By Farrad Williams
[email protected]
May 10 will mark the completion of another commencement ceremony at St. John’s University. A time for celebration and showing appreciation for family, friends, faculty and staff.
Since my time at St. John’s, I’ve had the honor of helping with two commencement ceremonies. While I enjoyed helping set up for these ceremonies, I did have an agenda. My agenda included seeing my SJU brothers walk across the stage, receive their diploma case and the recognition from peers, family members and others after four long years of hard work. Some of the SJU brothers I had the opportunity to see walk across the stage also attended high school with me, allowing me to celebrate with them on accomplishing another milestone.
During each ceremony I enjoyed the speeches given by students, faculty and administration. I enjoyed the music.
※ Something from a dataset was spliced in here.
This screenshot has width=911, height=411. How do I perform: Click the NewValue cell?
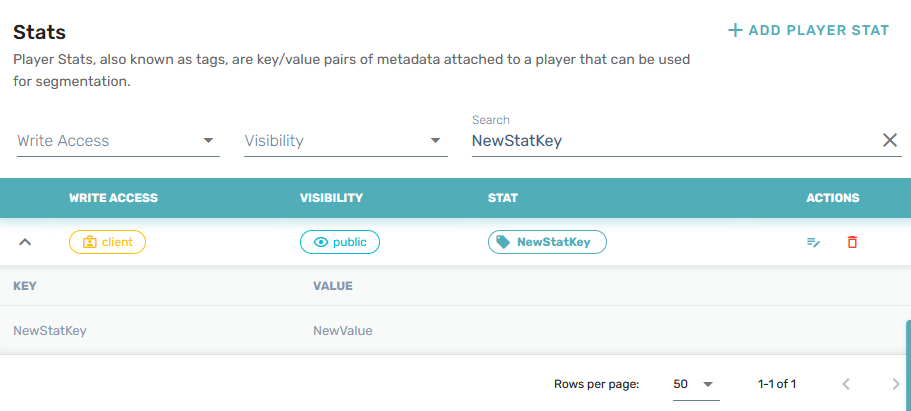click(x=343, y=330)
I loved the positive energy of everyone in the room as graduates celebrated an accomplishment that is unattainable for some. I enjoyed seeing them wait to become alumni and think about taking the next step into “the real world.” After attending the 2019 commencement ceremony I realized something was missing. The thing that was missing was the presence of the Bennies. I immediately thought of how different  commencement would be if Johnnies and Bennies graduated together.
Since SJU and CSB are two separate institutions, we have two different commencement ceremonies in which CSB seniors graduate the day before Johnnies. While I understand we are two separate institutions, I still find it ironic that we do not graduate together.
When my classmates and I arrived on both campuses back in 2016, we were all placed in orientation groups. Each group contained both Bennies and Johnnies, forcing us to form bonds and connections with people we would be with for the next four years. Over these four years, we have taken classes together, participated in activities and clubs together, studied abroad together and much more.
During the week of orientation we also learned the importance of tradition, living in community and coming together. On one of the most important days of our lives (graduation), our class and community become separated. A small contradiction of our mission to build community.
As we continue to spread the word of our effort to be a strong community, I encourage both institutions to think about the irony of building community while separating it during graduation. I would also encourage both institutions to look into finding other locations that would accommodate both of our campuses. Not only would having one ceremony keep our two communities together, but it may also make things a little easier for families. This year some families will have to attend two different commencement ceremonies because they have family members who attend both institutions. This means extra traveling which could be avoided if there was only one ceremony. I understand that space is limited on campus.
However, I think it is worth looking into other options. In the meantime, there may be different ways to compensate for the two ceremonies. One would be transportation. Unfortunately there is no transportation provided for graduates and families to travel back and forth to both campuses for photos, to reminisce and take one final tour across both campuses: or to visit both campuses.
The family members of some out-of-state and international students have never been to campus. Some graduates may also feel more connected to SJU campus than CSB campus and vice versa. This may be due to their major being on the opposite campus.
Being two institutions should not get in the way of celebrating the accomplishments of both CSB/SJU seniors. After all, we consider ourselves to be one community. Why not have one commencement ceremony?